_What this task involves_
Find the line with "The width and" in the records below. Output exactly from there until after the line with "You are a computer-use agent.", without pictures.

---

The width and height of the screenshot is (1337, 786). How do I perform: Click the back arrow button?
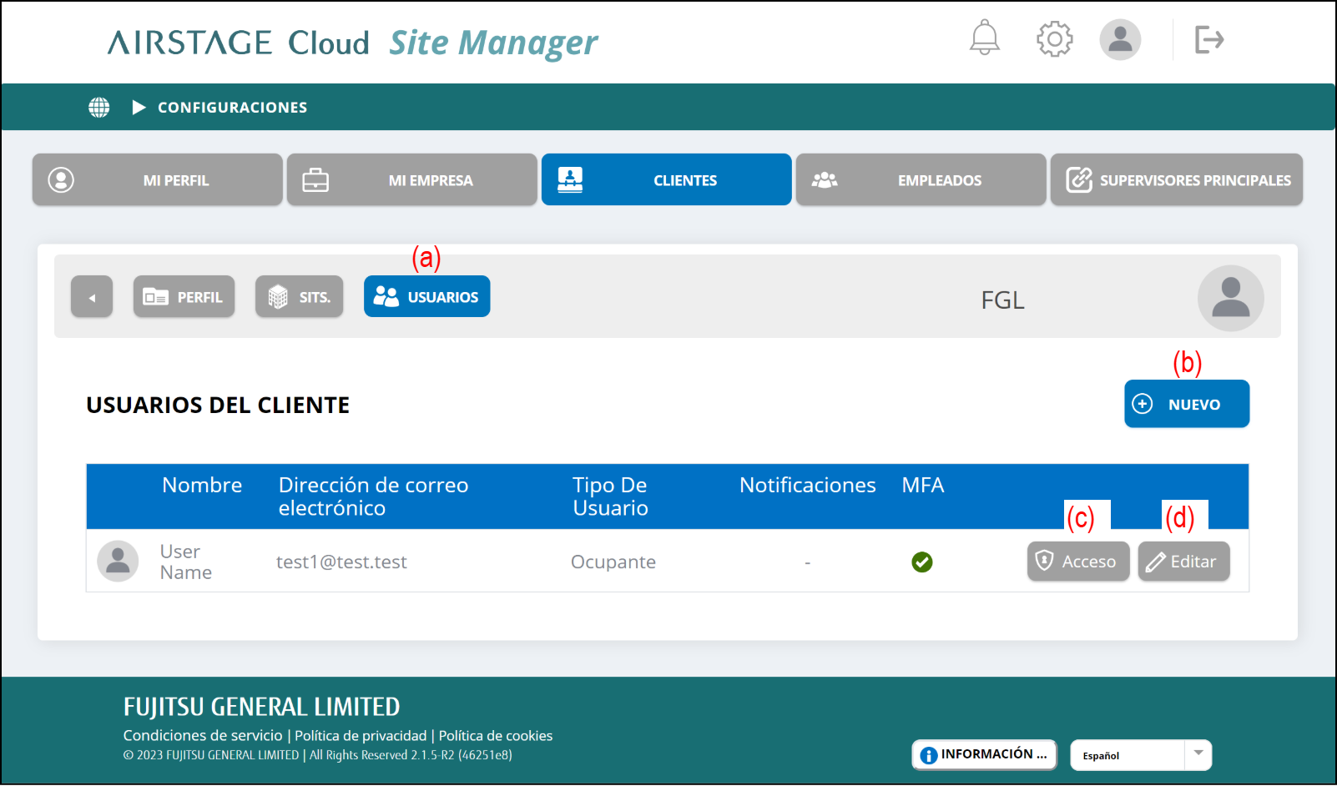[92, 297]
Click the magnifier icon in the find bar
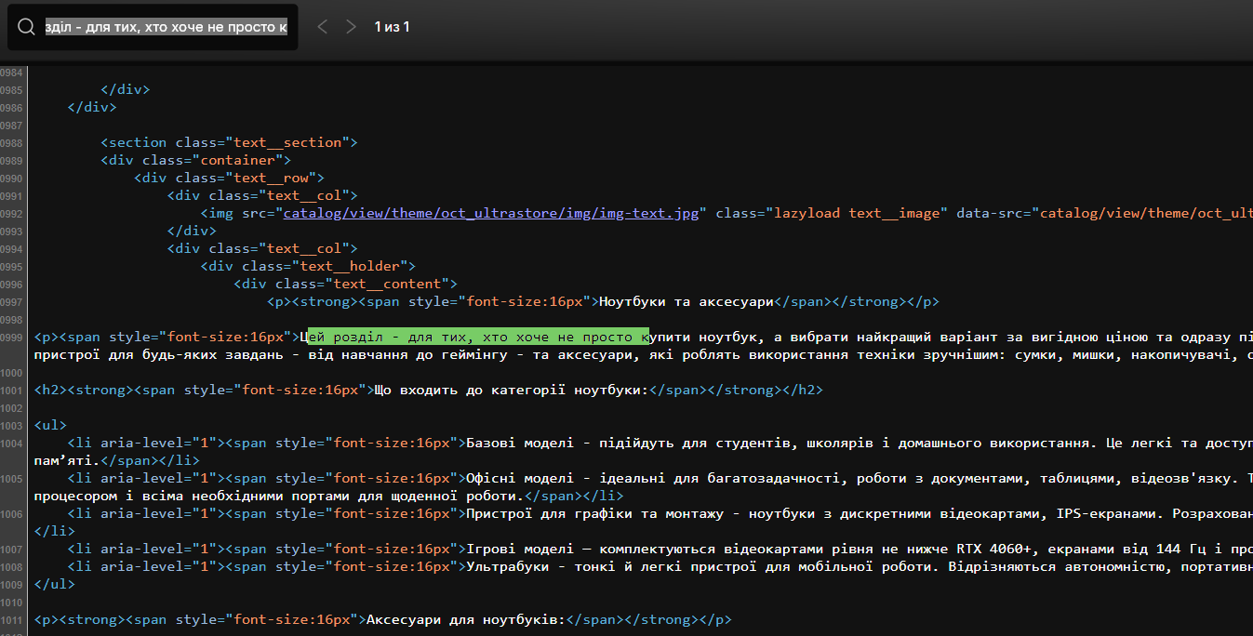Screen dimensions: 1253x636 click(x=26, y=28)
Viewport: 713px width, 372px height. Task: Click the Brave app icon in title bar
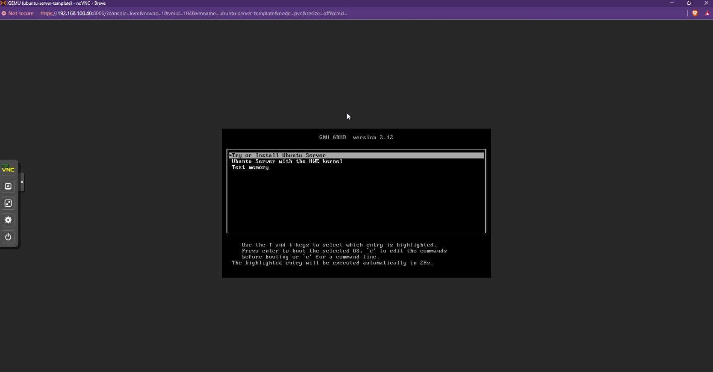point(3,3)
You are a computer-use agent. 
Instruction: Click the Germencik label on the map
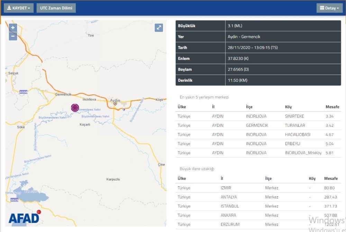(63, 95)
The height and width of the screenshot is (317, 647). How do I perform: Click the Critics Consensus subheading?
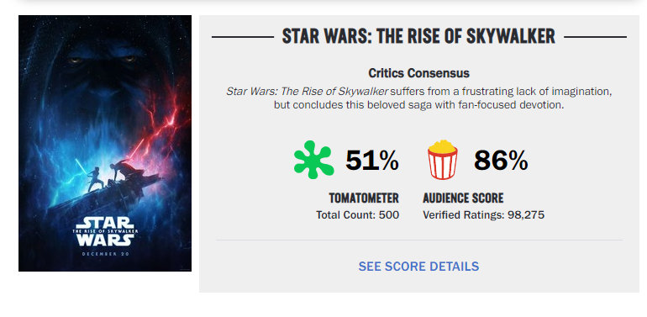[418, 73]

---

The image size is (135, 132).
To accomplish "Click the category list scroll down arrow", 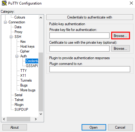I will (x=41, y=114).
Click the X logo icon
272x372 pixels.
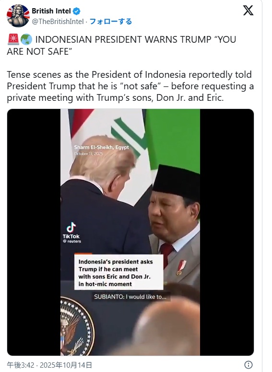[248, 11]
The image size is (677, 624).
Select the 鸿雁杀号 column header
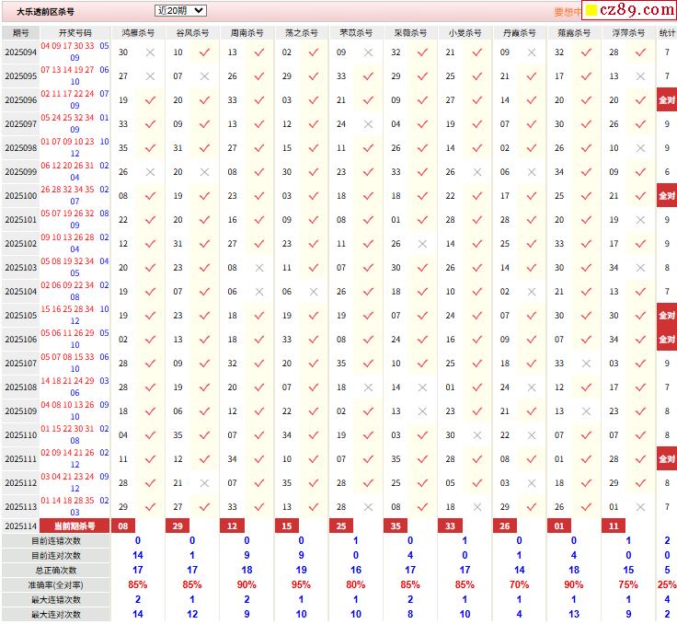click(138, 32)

---

_Exercise result_
The width and height of the screenshot is (1337, 786). How do I perform: Click the back arrow button?
[92, 297]
Click the magnifier icon in the find bar
Screen dimensions: 1253x636 click(x=26, y=28)
Viewport: 713px width, 372px height. Task: Click the Brave app icon in title bar
point(3,3)
You are a computer-use agent. 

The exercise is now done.